In this context, using PPARγ agonists, such as the TZDs, has provided a considerable amount of information about the PPARγ function. But it has also revealed the great complexity of their indirect effects not related to PPARγ [22, 23]. One approach to study PPARγ function, without the interference of TZDs, would be to overexpress PPARγ in NSCLC. Overexpression of PPARγ has no effect on proliferation but it affects anchorage-independent growth, invasiveness and induces a differentiation from a mesenchymal to an epithelial-like phenotype [89]. In the same vein, some recent studies are suggesting a role for PPARγ in control of anoikis by interacting with focal adhesion proteins [90, 91]. To better understand the PPARγ function, a more direct approach might be to study the effect of overexpression and silencing of PPARγ on mechanisms of cell proliferation and apoptosis. Generating such data could enable the development of a mechanistic model that could explain the inefficient response of PPARγ, in the context of overexpression of the LOX/COX pathways, in lung cancer. This model may also allow a better understanding of LOX/COX interaction and PPARγ function. As a result of this approach, a combination therapy, based on dual inhibitors of the LOX/COX pathways, could be developed in a more rationale fashion and provide a better result in chemoprevention and chemotherapy.

6. Conclusion

With considering the clinical significance of AA metabolism, it may be useful to partition certain aspects of this complex biology. For example, it is known that COX products are constitutively required for the maintenance of normal gastric epithelium, and from a clinical tolerance perspective, it would be good not to interfere with this function.

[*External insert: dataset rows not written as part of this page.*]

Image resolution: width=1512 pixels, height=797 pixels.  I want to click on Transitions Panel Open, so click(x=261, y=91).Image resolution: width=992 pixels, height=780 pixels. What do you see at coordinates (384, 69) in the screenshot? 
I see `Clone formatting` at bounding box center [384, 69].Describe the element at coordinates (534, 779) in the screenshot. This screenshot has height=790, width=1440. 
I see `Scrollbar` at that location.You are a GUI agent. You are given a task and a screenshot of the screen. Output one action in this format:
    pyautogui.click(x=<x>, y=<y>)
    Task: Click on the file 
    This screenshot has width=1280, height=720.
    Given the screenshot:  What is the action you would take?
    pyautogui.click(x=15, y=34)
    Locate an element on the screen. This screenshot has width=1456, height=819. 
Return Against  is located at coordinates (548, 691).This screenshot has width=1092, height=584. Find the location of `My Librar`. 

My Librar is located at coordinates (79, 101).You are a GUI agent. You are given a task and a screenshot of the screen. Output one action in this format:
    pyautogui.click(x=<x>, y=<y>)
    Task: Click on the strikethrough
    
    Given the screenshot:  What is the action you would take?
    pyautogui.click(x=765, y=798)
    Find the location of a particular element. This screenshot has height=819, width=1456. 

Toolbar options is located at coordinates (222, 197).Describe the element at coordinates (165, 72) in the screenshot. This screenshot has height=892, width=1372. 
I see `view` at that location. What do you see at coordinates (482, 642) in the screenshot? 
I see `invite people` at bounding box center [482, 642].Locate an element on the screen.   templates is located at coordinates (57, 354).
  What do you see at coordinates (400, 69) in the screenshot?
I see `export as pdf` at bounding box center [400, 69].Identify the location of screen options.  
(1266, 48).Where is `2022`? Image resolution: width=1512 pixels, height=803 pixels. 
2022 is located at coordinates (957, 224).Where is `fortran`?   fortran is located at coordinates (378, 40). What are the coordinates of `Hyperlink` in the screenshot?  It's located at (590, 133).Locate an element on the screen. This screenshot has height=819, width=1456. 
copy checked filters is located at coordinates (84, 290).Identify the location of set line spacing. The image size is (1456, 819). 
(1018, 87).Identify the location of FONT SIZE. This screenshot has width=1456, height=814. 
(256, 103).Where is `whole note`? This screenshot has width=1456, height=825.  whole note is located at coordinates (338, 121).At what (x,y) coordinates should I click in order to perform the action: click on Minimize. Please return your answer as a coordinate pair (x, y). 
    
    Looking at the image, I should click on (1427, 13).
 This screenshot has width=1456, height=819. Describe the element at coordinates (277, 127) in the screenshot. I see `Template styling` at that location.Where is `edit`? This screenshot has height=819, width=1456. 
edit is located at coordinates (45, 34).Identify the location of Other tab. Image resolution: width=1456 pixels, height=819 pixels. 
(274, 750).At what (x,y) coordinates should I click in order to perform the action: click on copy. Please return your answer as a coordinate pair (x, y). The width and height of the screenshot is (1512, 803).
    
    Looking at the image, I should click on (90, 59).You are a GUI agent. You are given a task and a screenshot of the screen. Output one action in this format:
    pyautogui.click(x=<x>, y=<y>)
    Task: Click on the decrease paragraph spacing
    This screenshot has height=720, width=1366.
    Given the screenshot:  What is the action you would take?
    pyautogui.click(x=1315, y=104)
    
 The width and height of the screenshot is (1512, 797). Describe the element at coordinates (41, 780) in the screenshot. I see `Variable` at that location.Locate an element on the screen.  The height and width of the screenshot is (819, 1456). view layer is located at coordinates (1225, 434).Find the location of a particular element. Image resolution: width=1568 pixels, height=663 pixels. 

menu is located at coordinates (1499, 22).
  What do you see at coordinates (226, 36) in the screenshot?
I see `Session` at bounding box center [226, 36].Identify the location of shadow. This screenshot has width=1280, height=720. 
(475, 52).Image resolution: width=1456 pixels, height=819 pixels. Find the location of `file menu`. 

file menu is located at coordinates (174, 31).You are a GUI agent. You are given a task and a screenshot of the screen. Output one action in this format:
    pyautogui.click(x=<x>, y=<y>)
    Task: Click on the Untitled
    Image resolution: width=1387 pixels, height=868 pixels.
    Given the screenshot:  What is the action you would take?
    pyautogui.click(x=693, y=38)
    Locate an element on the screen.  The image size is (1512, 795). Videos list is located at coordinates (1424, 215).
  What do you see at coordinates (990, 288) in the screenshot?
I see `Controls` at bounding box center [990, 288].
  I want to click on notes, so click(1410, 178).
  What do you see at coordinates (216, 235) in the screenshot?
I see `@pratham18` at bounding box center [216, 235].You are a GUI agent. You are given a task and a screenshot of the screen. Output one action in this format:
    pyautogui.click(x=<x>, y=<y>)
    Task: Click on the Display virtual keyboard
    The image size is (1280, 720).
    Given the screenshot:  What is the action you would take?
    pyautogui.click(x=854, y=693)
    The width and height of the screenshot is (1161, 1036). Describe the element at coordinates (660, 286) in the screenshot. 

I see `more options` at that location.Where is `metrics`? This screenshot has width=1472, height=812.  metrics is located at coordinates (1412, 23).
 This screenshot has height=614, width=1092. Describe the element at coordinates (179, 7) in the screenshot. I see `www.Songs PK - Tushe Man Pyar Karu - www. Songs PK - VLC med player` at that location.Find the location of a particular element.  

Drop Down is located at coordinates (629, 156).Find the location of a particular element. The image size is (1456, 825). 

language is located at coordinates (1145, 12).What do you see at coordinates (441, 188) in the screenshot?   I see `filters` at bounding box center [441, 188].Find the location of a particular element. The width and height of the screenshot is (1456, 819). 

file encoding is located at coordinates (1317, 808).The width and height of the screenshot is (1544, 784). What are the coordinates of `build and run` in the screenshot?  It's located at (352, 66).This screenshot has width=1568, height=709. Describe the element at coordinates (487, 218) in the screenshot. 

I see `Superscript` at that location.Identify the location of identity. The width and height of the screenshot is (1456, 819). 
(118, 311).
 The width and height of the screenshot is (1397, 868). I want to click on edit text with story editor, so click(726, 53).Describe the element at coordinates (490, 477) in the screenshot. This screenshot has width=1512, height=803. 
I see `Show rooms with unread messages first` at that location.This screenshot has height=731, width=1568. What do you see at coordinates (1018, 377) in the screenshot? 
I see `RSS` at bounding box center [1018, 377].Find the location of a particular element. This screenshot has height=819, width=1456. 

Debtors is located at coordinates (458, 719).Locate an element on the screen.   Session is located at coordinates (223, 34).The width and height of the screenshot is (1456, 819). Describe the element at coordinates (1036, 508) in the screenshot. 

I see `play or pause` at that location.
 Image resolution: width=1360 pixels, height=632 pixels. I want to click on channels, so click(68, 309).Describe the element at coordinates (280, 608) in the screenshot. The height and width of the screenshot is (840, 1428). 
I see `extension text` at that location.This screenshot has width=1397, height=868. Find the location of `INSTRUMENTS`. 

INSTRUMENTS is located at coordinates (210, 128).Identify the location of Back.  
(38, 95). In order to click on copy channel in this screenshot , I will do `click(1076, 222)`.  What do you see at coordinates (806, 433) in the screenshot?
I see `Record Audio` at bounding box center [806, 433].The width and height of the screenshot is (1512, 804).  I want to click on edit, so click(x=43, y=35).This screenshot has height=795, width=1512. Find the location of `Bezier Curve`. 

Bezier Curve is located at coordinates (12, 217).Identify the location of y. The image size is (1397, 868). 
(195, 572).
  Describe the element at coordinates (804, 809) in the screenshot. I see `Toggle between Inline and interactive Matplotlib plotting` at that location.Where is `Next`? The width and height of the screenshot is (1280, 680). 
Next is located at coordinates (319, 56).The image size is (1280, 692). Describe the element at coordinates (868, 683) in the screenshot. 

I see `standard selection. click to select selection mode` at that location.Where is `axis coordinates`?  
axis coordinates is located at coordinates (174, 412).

As we have discussed, chronic injury initiates an excessive release of cytokines and other inflammatory mediators such as arachidonic acid metabolism products which could trigger carcinogenesis. In devising therapeutic strategies, with the arachidonic acid products, greater attention to the impact of levels of mediators may be rewarding. For beneficial effects with carcinogenesis, it would be of interest to evaluate if reduction, rather than complete elimination, in levels of arachidonic acid products would be efficacious without incurring clinical toxicity. Moreover, exploring the effects of PPARγ activity in different contexts, such as anoikis, could provide relevant mechanistic information about PPARγ function that might allow an improved design of combination therapies.

Important opportunities exist to reduce the occurrence of low frequency but significant hepatic toxicity by considering the use of aerosolized drug delivery strategies. This would potentially greatly enable the use of combination approaches, as discussed in this review, for early lung cancer management applications.

Development of robust clinical pharmacology tools, such as the assay for urinary PGM, could allow for a precise and adaptive method to define optimal dosing for LOX/COX inhibitors. This approach may provide an important new opportunity in learning how to more effectively exploit the effects of inhibiting LOX and COX pathways, in combination with PPARγ activation, on control of proliferation and apoptosis in lung cancer.